What you have to do =
The line containing "Learn more (113, 2549)" and every line after it, through the last line of the records, are to be transcribed exactly, and nothing else.

Stored data entries =
┄┄┄┄┄┄

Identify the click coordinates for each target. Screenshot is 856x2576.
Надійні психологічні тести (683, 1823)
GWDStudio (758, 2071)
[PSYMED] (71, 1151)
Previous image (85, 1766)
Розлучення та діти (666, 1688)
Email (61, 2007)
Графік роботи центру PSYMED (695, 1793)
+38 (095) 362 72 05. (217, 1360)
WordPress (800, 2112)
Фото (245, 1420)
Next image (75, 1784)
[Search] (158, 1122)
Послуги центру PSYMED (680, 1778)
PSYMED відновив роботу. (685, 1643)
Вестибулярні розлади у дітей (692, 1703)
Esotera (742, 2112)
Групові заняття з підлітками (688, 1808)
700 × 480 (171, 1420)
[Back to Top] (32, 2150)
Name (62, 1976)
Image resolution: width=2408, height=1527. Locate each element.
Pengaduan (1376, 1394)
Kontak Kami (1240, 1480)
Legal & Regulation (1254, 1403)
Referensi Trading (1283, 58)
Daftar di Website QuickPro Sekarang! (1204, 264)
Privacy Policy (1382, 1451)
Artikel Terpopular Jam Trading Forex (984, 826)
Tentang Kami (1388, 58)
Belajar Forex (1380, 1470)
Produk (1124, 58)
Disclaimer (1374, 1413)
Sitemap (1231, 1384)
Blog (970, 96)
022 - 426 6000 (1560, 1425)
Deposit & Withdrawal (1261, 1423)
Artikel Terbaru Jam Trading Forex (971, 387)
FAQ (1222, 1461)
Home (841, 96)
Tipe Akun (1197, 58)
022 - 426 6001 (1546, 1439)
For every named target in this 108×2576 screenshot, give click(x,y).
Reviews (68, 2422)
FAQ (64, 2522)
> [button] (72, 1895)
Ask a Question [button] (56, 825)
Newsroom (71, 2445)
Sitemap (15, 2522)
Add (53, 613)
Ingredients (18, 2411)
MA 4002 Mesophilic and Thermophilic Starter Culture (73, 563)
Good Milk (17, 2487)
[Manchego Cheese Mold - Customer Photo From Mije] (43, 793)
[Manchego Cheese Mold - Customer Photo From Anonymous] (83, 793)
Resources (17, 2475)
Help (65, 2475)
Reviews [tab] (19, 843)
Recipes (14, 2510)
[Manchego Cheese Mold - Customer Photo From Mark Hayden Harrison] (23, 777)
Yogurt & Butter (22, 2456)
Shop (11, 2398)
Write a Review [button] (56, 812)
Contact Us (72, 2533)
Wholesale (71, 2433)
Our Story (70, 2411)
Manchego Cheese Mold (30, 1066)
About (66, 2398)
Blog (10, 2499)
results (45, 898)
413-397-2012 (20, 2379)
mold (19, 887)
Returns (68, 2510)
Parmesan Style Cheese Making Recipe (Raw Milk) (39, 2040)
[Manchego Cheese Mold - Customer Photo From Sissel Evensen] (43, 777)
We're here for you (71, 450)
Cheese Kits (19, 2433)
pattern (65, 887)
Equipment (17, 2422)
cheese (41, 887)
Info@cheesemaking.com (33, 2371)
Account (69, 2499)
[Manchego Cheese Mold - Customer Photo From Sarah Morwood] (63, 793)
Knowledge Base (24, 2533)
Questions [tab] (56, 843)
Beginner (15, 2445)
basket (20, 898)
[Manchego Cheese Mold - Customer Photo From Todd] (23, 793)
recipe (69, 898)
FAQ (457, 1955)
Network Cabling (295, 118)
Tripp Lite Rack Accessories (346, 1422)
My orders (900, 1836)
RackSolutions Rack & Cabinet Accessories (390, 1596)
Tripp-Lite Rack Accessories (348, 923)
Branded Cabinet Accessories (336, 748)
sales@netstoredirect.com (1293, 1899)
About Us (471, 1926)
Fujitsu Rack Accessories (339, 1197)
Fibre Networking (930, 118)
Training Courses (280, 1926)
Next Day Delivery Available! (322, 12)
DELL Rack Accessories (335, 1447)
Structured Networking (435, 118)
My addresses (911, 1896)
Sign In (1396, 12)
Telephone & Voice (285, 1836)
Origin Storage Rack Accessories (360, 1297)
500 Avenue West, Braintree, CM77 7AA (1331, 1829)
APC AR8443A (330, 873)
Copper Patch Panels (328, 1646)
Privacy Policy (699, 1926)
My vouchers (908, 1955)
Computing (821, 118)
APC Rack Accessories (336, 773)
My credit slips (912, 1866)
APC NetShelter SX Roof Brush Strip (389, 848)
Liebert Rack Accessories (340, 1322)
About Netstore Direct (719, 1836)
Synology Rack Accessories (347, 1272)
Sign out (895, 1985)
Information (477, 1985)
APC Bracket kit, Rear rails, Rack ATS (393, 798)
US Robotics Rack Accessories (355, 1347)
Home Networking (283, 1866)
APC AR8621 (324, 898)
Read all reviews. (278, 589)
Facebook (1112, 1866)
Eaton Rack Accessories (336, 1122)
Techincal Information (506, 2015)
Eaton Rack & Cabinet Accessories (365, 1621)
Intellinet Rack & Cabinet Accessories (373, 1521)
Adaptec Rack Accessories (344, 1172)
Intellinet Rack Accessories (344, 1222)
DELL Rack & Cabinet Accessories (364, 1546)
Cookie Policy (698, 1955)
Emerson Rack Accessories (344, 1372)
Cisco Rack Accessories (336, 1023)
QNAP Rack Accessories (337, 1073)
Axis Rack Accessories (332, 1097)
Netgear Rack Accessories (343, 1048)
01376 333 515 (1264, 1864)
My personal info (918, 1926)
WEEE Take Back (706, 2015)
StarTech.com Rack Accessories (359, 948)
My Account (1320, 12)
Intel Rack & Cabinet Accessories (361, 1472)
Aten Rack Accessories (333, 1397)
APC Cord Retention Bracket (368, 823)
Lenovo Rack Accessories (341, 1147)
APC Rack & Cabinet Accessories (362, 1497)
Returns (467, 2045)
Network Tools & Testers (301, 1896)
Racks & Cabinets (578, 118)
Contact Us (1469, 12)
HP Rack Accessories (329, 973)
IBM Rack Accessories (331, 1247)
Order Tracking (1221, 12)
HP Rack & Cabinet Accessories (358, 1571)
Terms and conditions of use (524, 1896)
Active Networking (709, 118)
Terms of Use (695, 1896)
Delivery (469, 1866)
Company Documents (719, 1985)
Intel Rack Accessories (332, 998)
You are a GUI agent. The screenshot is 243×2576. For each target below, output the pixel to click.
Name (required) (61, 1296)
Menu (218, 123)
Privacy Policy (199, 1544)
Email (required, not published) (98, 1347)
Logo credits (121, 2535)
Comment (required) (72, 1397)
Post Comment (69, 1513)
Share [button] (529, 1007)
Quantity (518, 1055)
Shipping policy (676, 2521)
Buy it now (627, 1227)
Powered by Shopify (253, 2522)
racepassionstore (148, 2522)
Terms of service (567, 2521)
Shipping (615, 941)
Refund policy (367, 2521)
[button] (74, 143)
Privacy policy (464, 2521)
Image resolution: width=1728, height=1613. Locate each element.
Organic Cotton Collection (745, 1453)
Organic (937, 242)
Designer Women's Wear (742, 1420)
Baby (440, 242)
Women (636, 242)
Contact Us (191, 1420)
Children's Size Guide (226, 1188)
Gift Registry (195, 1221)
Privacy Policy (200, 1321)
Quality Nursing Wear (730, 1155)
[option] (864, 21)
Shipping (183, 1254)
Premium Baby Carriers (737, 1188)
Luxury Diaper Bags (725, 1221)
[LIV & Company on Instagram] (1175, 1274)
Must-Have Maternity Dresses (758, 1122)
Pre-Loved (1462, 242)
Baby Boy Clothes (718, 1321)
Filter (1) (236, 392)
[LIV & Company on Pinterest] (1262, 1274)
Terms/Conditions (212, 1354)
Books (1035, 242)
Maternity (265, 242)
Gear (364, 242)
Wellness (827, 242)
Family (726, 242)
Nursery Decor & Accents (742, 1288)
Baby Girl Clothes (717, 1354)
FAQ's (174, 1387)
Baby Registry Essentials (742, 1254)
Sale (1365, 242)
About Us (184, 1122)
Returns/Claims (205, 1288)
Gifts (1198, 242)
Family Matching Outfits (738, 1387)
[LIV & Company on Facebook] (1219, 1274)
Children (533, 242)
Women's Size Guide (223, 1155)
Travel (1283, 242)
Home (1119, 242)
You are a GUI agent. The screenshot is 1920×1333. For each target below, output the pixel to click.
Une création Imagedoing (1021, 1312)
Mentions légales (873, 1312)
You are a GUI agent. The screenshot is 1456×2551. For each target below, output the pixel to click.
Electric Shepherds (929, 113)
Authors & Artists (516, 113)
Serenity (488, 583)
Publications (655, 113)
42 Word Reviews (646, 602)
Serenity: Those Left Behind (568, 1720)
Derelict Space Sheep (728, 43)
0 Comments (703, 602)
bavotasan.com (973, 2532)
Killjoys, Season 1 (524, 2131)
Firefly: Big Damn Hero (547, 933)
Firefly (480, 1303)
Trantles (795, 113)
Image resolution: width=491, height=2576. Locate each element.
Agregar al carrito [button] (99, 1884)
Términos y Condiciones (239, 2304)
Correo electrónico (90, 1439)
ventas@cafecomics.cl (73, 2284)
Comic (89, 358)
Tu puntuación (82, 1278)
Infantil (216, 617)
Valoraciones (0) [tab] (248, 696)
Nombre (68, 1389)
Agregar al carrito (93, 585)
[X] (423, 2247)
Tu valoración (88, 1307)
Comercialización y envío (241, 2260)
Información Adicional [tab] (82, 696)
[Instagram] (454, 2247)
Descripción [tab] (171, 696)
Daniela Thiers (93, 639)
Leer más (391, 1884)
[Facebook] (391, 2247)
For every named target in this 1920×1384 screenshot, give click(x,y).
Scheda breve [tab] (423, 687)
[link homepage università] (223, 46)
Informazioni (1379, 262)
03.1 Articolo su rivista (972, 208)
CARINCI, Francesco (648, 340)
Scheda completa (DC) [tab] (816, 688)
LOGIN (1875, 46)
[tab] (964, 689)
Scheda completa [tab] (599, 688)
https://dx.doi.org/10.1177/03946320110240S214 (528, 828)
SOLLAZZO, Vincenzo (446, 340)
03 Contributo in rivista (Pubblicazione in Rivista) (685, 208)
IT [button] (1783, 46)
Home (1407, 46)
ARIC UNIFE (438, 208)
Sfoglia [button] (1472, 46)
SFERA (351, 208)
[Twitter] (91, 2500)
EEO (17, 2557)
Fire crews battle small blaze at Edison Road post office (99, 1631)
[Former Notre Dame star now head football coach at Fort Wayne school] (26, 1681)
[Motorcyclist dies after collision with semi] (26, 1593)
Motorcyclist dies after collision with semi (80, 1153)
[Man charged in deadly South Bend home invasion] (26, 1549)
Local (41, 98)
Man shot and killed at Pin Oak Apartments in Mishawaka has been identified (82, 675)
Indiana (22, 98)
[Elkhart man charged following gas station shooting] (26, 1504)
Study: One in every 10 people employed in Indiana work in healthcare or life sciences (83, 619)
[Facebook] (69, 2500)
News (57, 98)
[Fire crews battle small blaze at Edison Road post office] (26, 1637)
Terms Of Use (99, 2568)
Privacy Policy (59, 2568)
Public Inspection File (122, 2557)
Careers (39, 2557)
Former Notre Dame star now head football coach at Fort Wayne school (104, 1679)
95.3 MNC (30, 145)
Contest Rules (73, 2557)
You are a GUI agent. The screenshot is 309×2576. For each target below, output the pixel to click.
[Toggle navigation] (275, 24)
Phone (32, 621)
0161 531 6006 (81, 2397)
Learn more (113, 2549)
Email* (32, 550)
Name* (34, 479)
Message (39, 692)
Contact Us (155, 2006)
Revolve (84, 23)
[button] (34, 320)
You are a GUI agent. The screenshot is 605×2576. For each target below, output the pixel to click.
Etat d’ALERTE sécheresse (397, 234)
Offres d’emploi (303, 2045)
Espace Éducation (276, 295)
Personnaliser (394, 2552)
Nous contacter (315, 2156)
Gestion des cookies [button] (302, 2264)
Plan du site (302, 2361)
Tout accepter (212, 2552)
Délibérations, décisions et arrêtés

┄┄┄┄┄┄

Reply =
Learn more (113, 2549)
Email* (32, 550)
Name* (34, 479)
Message (39, 692)
Contact Us (155, 2006)
Revolve (84, 23)
[button] (34, 320)
You are a GUI agent. The screenshot is 605×2576. For each target below, output the pixel to click.
Etat d’ALERTE sécheresse (397, 234)
Offres d’emploi (303, 2045)
Espace Éducation (276, 295)
Personnaliser (394, 2552)
Nous contacter (315, 2156)
Gestion des cookies [button] (302, 2264)
Plan du site (302, 2361)
Tout accepter (212, 2552)
Délibérations, décisions et arrêtés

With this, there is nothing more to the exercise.